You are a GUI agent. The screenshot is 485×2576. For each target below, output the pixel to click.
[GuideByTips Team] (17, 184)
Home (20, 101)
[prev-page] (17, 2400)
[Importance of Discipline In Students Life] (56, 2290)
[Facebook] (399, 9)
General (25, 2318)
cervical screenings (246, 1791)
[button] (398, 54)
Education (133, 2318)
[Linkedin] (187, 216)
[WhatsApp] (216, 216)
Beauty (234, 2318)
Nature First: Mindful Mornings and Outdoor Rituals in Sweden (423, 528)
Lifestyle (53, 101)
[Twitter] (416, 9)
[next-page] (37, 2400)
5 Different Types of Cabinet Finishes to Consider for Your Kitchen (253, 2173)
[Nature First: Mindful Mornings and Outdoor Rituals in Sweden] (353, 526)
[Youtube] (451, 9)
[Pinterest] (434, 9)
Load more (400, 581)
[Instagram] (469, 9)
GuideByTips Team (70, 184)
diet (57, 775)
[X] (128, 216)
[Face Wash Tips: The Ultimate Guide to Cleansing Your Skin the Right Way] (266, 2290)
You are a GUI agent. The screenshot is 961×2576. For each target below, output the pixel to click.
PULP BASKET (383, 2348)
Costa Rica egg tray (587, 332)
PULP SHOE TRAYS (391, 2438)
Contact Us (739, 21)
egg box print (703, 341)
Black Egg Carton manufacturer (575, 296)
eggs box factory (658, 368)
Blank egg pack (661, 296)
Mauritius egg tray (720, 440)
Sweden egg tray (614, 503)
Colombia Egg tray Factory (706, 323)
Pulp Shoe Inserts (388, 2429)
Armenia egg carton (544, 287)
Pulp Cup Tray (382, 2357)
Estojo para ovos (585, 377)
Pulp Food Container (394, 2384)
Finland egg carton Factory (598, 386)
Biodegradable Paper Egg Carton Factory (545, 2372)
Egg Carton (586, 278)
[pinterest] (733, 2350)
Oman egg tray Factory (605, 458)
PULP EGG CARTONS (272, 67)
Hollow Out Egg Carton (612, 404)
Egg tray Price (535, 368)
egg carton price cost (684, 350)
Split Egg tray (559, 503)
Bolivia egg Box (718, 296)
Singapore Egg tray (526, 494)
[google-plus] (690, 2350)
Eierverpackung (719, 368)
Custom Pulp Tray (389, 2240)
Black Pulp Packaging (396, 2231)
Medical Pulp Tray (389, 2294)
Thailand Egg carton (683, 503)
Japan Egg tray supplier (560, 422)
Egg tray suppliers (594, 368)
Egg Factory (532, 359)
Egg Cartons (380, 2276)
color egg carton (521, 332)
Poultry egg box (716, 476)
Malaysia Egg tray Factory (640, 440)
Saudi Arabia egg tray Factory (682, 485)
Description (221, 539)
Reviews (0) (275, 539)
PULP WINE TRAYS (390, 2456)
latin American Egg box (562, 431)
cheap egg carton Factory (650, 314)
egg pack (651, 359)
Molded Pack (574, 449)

________________________

Check each line of the listing above for the string "Mindful". Report only how many have it.

2